• Exercise goal
Copy every line of the records from the one that contains "Image resolution: width=1309" down to the one that contains "Action: (307, 138)", keeping both of those lines and changing nothing.

= = = =

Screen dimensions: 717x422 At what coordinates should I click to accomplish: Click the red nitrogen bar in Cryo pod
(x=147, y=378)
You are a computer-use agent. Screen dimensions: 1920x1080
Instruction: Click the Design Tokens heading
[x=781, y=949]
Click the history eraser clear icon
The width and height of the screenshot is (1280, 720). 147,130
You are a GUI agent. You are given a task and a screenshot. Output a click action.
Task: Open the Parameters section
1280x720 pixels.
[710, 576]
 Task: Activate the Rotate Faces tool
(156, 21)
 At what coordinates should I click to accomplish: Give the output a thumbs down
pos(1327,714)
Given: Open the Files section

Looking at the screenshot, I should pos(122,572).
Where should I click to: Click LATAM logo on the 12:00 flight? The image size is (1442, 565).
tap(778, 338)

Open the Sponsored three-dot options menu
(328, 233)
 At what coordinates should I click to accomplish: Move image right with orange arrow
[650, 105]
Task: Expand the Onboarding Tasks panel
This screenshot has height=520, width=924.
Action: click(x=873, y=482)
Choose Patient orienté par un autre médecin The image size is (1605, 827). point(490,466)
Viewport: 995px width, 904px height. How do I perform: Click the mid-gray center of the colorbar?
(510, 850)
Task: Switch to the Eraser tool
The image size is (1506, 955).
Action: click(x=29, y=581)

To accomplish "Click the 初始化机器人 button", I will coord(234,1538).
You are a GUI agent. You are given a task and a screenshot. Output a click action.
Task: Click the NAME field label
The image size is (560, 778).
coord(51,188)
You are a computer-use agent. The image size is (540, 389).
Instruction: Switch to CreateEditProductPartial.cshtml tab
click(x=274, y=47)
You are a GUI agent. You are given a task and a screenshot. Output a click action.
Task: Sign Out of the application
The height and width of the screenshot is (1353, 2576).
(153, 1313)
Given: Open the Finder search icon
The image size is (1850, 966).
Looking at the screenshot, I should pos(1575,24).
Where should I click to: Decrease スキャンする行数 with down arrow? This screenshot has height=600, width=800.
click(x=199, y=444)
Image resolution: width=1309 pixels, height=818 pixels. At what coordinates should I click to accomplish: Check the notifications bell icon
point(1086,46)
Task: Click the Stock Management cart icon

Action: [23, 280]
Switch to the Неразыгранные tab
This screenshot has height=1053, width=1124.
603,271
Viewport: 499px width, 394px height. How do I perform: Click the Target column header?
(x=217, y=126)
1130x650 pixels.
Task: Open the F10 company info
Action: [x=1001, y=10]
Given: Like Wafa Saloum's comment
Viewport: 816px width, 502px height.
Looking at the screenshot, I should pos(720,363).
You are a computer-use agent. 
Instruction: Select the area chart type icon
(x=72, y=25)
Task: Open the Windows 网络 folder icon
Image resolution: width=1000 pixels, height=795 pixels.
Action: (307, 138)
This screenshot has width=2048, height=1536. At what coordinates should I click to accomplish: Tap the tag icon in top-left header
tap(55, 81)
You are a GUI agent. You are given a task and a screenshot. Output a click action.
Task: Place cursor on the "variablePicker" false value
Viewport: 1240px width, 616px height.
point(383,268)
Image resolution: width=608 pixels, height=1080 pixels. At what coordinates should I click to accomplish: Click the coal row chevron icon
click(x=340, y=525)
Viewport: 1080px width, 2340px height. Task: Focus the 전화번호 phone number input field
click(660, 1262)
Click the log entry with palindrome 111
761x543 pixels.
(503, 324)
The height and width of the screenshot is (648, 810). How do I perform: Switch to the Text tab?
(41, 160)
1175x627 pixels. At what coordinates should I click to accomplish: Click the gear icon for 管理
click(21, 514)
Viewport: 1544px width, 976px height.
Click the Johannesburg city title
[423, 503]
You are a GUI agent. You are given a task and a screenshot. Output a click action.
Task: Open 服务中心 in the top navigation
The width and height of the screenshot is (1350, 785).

= = = =

• Problem solution
Image resolution: width=1309 pixels, height=818 pixels. At what coordinates should I click to accomplish: Check the notifications bell icon
point(1086,46)
Task: Click the Stock Management cart icon

Action: [23, 280]
Switch to the Неразыгранные tab
This screenshot has height=1053, width=1124.
603,271
Viewport: 499px width, 394px height. How do I perform: Click the Target column header?
(x=217, y=126)
1130x650 pixels.
Task: Open the F10 company info
Action: [x=1001, y=10]
Given: Like Wafa Saloum's comment
Viewport: 816px width, 502px height.
Looking at the screenshot, I should pos(720,363).
You are a computer-use agent. 
Instruction: Select the area chart type icon
(x=72, y=25)
Task: Open the Windows 网络 folder icon
Image resolution: width=1000 pixels, height=795 pixels.
Action: (307, 138)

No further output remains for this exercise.